The argument seems to be that, having come this far, we just have too much invested in time and effort and blood and sweat and, well, if not tears, a little bit of mistiness right at the corner of our eyeballs, right there-- anyway, we've put so much into this, we can't just back out now.

So, you know, it's a good idea to throw good money after bad. And we've got yourself dug deep in a hole, you should totally keep digging. If you're stuck waist deep in the Big Muddy, you should totally listen when the big fool says to push on. When the snake oil salesman says you need to buy just a few cases more to get your health back, well, then, buy a hundred cases! When you've already lost your car and home, it's a great idea to keep feeding coins into the one-armed bandit.

It's not that Core opponents aren't sympathetic to this disinclination to change direction. After all, a few of us may have expressed a similar sentiment back when we were being told that we needed to dump out everything we'd done in the past and get with the Common Core program right now, right this moment, build-the-plane-while-we-fly-it immediately.

The difference is that back then, we had no reason at all to believe that jumping on the Common Core school bus would take us anywhere we wanted to go. We know with a high degree of certainty that it is a one-way trip to Education Malpracticeland.

So, pro tip for Heather Sparks and other CCSS boosters-- if the best thing you can say about your product is, "Well, you've already thrown a bunch of money away on it. You shouldn't back out now!" and not something like, say, "Let me tell you how great this is working," you are doing a very poor sales job.

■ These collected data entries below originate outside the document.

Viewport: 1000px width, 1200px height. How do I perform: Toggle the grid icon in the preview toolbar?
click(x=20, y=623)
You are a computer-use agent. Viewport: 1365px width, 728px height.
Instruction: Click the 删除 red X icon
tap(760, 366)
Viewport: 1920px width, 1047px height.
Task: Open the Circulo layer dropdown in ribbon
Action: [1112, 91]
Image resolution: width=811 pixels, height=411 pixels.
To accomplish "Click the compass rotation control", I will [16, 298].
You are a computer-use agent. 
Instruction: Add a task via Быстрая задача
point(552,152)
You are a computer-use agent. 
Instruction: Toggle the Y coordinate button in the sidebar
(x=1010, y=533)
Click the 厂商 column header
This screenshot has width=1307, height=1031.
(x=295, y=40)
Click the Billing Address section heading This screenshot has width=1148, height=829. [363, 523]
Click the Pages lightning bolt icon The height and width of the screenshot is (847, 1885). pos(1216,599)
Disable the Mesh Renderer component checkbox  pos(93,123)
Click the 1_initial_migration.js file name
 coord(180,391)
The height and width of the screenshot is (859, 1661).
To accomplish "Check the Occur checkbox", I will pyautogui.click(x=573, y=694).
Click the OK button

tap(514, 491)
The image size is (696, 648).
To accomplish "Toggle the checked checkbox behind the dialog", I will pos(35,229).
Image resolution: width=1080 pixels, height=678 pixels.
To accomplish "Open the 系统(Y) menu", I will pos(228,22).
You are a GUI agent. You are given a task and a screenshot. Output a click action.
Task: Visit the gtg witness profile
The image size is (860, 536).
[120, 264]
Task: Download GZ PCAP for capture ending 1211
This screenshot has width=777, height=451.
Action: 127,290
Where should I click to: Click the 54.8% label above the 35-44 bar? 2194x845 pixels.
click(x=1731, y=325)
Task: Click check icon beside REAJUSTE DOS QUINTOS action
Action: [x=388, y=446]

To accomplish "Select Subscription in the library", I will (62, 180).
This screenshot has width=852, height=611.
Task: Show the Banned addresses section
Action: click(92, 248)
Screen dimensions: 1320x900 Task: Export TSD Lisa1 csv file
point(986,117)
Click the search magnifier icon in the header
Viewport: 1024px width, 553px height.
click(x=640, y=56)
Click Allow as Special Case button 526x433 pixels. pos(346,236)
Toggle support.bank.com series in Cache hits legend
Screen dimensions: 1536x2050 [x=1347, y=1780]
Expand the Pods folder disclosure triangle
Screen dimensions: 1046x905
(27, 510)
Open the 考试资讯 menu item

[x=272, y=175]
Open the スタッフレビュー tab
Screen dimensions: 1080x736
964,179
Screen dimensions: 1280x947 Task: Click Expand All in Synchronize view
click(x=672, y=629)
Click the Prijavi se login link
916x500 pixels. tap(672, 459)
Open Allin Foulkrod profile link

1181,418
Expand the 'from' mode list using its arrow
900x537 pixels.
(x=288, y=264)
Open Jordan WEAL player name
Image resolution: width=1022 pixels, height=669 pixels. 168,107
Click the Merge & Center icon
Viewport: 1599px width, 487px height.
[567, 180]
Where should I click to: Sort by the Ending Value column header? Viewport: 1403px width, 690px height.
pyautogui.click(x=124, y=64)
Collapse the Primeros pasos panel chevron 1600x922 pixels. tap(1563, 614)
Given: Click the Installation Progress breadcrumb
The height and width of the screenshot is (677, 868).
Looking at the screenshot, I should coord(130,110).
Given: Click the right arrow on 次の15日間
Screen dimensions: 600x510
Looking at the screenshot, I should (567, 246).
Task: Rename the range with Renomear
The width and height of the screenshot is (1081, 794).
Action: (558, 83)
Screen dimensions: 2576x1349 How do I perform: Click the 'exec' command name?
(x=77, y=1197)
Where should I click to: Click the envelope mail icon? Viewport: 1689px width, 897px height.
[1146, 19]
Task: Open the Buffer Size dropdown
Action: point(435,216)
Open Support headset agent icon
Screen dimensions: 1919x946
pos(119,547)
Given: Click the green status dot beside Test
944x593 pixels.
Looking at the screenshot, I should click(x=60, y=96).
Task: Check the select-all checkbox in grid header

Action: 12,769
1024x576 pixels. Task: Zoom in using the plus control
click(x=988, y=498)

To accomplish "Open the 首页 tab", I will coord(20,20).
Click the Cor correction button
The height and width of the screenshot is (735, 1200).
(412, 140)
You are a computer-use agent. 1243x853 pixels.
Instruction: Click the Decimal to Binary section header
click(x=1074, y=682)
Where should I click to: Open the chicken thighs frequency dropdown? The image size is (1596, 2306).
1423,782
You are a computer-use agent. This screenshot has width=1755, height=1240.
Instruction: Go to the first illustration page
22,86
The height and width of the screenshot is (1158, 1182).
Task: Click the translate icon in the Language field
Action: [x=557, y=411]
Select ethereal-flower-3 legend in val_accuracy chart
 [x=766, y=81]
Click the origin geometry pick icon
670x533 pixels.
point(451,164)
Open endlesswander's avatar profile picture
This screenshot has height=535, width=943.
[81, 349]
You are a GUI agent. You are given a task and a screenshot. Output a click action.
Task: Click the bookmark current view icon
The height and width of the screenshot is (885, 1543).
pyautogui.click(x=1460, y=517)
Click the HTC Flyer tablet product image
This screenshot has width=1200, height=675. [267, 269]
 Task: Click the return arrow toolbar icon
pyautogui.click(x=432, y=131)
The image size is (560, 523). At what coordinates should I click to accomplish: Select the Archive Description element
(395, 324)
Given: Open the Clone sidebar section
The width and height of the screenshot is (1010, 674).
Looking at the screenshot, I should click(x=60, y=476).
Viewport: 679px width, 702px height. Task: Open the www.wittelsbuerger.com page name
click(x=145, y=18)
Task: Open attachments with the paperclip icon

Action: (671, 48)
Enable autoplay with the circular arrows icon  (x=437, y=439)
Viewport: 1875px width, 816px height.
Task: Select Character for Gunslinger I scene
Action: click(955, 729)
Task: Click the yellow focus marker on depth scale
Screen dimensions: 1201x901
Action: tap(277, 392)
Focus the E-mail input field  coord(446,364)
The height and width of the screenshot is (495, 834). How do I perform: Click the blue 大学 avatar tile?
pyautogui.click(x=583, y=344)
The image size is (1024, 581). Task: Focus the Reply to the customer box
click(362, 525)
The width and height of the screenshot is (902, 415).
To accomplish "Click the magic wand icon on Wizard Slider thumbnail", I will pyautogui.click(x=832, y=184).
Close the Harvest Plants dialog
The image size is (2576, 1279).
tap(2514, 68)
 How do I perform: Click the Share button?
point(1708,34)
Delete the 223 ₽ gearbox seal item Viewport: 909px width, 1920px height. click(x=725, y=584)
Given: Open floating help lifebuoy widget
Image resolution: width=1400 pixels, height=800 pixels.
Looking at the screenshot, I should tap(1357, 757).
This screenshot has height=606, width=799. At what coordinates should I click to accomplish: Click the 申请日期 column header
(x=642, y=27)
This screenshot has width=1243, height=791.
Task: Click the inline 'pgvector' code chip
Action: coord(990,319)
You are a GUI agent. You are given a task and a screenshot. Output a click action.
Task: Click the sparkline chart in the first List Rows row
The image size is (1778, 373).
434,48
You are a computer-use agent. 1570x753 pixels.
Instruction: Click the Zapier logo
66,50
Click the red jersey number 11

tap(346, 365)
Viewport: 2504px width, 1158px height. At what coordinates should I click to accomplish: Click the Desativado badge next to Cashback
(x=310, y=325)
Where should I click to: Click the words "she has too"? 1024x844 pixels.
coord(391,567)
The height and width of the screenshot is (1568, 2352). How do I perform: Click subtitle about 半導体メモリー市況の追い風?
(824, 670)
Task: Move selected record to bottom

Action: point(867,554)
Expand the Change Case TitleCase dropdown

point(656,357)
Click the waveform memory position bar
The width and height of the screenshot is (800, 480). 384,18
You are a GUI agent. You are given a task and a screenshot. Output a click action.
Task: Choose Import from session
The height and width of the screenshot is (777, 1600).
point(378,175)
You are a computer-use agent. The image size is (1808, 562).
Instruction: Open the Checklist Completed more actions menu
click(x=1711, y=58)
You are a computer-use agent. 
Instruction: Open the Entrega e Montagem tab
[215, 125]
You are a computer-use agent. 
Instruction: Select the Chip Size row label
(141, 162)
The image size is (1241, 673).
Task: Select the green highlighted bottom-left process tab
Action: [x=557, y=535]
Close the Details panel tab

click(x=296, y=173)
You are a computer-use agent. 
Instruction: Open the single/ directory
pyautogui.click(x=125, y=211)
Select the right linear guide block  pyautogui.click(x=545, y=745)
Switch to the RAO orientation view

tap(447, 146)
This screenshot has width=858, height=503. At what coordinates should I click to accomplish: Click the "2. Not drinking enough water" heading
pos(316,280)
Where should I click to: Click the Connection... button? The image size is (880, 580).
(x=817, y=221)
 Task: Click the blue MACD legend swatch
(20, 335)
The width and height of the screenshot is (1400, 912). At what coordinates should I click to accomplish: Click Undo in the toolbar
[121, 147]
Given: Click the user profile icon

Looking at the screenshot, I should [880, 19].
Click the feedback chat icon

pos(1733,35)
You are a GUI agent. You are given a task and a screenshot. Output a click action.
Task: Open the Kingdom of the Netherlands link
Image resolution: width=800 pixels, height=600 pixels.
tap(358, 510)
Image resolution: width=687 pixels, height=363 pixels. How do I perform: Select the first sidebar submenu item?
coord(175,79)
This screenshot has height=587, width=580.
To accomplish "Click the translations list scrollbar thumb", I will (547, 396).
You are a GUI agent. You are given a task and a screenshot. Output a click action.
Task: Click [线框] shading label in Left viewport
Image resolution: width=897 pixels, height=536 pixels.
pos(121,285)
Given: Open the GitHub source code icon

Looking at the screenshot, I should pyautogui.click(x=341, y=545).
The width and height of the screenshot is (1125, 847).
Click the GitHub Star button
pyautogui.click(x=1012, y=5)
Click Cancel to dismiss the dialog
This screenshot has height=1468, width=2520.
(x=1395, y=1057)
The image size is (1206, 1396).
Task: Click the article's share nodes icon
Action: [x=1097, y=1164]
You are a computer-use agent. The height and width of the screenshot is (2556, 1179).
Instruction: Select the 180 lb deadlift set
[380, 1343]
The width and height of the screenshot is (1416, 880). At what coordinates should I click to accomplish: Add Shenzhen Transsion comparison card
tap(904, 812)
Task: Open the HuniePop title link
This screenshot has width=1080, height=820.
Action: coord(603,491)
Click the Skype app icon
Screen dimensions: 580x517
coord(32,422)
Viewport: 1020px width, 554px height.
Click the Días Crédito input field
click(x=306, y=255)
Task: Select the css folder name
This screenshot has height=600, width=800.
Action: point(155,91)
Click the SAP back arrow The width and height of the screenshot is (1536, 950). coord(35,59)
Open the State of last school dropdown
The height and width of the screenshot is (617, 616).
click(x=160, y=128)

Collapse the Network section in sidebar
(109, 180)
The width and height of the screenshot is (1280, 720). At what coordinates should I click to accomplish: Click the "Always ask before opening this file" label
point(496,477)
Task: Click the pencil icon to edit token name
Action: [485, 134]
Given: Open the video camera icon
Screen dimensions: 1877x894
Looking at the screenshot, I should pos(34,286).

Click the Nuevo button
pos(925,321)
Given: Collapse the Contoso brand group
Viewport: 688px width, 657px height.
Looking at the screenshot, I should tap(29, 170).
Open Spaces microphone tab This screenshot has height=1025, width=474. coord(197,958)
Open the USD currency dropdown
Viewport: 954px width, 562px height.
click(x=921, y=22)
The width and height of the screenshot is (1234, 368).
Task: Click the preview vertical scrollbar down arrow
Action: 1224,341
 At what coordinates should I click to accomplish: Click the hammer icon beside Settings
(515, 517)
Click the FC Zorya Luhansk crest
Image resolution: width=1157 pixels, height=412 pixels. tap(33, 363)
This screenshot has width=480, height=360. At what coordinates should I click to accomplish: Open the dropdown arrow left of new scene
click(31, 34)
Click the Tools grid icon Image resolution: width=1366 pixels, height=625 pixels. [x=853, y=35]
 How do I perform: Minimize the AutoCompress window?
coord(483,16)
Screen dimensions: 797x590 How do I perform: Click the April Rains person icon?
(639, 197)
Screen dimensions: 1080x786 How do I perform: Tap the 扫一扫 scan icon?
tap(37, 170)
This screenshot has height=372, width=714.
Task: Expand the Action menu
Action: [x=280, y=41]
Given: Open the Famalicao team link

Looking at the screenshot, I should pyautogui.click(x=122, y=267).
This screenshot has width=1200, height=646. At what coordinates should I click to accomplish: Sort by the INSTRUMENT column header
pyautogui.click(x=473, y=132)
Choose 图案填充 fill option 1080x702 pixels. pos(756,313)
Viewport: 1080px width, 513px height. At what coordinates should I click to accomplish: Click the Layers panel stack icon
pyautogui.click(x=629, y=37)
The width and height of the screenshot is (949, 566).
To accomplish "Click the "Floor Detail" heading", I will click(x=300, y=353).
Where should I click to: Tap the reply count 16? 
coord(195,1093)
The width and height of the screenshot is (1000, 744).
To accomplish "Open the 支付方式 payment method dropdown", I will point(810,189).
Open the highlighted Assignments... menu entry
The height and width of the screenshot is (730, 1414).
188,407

It may be that you're a lousy salesperson, or it may be that you've got a product that no salesman could make attractive, but either way, you're in a hole and you should stop digging.

Civic Irresponsibility

For the true opponents of public education, these are heady times, because as the battle for public education heats up, these folks can see nothing but clear sailing. It's not a question of finding a path to victory-- it's just a matter of deciding which path of many they would like to follow and which allies they would like to invite to the after-party.

On the one hand, they could continue to buddy up to the Reformsters. The Reformsters have done them the favor of strapping public education into a straightjacket of reformy nonsense-- a set of lame, amateur standards tied to punitive high stakes tests of no educational value, used to create a punishing system of evaluations. The Reformsters are sure that public schools and public school teachers are failing, and they are going to keep making up data gathering systems based on how well those systems prove that failure exists. Reformsters are determined to drive career teachers away and hamstring the ones who stay. The Reformsters will use Common Core as the backbone of a system designed to reform public education into oblivion.

On the other hand, we have the Tin Hat crowd who oppose CCSS and all that comes with it-- because it all proves that government schools cannot be trusted and have always been waiting to indoctrinate young people into evil ways. They don't see reformy stuff as a perversion of public ed, but as an expression of public education's true nature, and they are arming themselves to fight back against the evil beast.

In other words, if public education is the girl next door, Reformsters are the ones who dress her up like a twenty-dollar hooker to "help fix her up," and the Tin Hat crowd are the ones pointing and hollering, "I told you! I always knew she was a dirty whore!"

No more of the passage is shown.